Few studies discussed the effect of automated discharge instructions on hospital readmission rates. The most detailed and statistically robust data set is described in Olsen et al., 2016, which included 6867 discharged patients contacted via an automated phone assessment within 24–72 h [24]. Among those who answered all five questions, the 30-day readmission rate was 5.0%, compared to 8.4% for patients who did not respond to the assessment. Notably, patients that were out of reach were almost two times more likely to have a readmission than those who answered all five assessment questions [24].
Peuchot et al., 2020 evaluated 4388 patients undergoing outpatient surgery. The use of SMS before and after surgery was associated with a conversion to full-time hospitalization rate of 0.36%, significantly lower than the 1.2% in the telephone group [21]. While technically this refers to unplanned admissions, it serves as a proxy for safety and could reflect reductions in unanticipated readmissions. Two other studies [20,27] monitored post-operative symptoms and issues through SMS and call-back programs but did not quantify readmission rates, although they discussed symptom detection and patient triage to potentially prevent readmissions.
Another study implemented an auto-generated discharge summary in radiotherapy patients but did not measure readmissions directly [13]. This study reported patients using their respective summaries in subsequent medical encounters, suggesting potential downstream benefits for continuity of care [13]. Similarly, Wright et al., 2018 suggested that post-discharge phone calls may be associated with reduced readmissions, but did not provide quantifiable data on readmission rates [29]. Instead, this study emphasized qualitative insights and laid the groundwork for future longitudinal tracking to assess this outcome more formally.
Notably, no study in this review reported surgical reintervention or reoperation rates, a critical outcome in post-surgical populations. Despite the fact that several studies involving surgical patients were included in this review, none assessed whether the use of automated discharge tools influenced the incidence of post-operative complications requiring surgical re-intervention. This absence highlights a critical evidence gap, particularly in surgical populations, where reoperation is a meaningful quality and safety indicator.
Table 3 summarizes the directionality of effects (positive, negative, neutral or not reported) across included studies, grouped by reported outcomes such as readmission, ED revisit, and patient engagement.
4. Discussion
4.1. Key Findings
This systematic review highlights several key findings regarding the use and impact of automated discharge instructions across medical and surgical care.

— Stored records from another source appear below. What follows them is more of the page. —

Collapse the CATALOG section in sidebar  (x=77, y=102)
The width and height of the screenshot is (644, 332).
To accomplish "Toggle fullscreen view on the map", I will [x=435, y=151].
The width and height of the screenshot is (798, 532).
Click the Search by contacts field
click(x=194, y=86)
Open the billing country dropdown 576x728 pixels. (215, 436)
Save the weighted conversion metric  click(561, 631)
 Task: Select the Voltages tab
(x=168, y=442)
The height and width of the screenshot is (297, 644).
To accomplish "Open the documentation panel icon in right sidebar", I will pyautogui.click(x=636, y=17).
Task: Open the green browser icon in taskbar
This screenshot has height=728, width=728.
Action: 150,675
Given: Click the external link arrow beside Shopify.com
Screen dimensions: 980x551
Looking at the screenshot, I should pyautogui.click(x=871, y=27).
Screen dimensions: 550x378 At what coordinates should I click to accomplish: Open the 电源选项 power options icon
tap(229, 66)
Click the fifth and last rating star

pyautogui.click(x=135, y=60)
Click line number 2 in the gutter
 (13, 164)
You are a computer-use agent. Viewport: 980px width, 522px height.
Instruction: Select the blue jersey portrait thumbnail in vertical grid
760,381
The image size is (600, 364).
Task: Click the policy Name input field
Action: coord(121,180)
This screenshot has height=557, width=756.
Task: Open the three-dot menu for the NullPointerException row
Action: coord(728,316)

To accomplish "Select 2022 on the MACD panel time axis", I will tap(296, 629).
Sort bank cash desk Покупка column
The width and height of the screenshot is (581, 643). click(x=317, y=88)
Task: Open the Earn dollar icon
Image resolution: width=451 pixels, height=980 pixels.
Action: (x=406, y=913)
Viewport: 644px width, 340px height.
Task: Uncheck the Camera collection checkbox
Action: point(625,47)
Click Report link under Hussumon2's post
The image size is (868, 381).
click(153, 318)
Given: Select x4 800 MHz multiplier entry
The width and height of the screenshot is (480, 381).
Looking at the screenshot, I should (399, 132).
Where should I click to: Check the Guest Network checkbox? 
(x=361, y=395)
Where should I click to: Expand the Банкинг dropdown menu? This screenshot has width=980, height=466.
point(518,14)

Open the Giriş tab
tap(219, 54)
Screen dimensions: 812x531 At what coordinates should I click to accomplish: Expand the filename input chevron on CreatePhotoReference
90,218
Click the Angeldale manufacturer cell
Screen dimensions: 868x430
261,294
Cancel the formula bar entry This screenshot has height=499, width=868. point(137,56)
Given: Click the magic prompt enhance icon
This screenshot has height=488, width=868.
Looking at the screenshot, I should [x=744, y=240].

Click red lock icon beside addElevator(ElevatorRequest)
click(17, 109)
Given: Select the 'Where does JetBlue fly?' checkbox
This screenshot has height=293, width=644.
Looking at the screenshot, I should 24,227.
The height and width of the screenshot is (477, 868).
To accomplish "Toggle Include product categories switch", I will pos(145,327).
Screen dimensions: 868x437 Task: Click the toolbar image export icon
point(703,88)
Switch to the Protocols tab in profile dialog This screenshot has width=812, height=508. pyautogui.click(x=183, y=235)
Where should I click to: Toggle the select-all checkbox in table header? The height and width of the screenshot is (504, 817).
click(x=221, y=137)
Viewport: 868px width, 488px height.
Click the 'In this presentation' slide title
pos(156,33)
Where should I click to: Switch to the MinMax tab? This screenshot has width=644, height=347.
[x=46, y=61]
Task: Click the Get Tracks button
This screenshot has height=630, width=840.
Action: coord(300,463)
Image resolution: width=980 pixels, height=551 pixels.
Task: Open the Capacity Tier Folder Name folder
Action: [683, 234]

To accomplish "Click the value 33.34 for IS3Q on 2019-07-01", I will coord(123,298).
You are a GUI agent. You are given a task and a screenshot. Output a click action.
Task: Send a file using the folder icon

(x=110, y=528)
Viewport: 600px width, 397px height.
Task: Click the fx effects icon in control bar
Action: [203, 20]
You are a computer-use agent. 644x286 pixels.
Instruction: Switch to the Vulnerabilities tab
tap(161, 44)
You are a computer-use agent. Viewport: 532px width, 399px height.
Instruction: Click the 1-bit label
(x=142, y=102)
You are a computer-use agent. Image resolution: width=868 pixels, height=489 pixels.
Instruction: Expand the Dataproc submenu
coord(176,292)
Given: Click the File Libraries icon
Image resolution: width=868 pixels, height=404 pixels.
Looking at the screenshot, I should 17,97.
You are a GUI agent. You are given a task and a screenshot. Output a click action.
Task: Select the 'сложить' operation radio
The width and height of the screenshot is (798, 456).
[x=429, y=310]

4.1.1. Most Used Type of Automated Discharge Instructions
SMS (short message service) emerged as the most frequently implemented modality, utilized in over half of the studies (seven out of thirteen; 53.8%). These tools were leveraged for a range of functions, from one-way reminders to bidirectional messaging systems for symptom monitoring and patient feedback.
4.1.2. Type with Highest Patient Engagement
While SMS platforms reached the largest volume of patients and demonstrated high engagement (response rates up to 87%), automated phone calls yielded the most consistent depth of interaction. Completion rates for phone call assessments ranged from 44% to 56%, and they were particularly effective in prompting follow-up care, suggesting that while SMS provides broader reach, phone calls may foster richer engagement.
4.1.3. Association with Lower Readmission, ED Revisitation, and Reoperation Rates
Readmission Rate: The most robust data came from an automated phone call intervention, where patients who completed all assessment questions had a significantly lower 30-day readmission rate (5.0%) compared to those who did not respond (8.4%). SMS interventions also suggested lower proxy-readmission rates, particularly in surgical contexts where the conversion to full-time hospitalization was reduced.
ED Revisitation Rate: Only one study directly evaluated ED revisit rates, showing a >50% relative reduction in revisits among patients who received follow-up via SMS or phone call, although not statistically significant.
Reoperation Rate: No study in the review reported data on surgical reintervention or reoperation, marking a notable gap in literature and a prime area for future investigation.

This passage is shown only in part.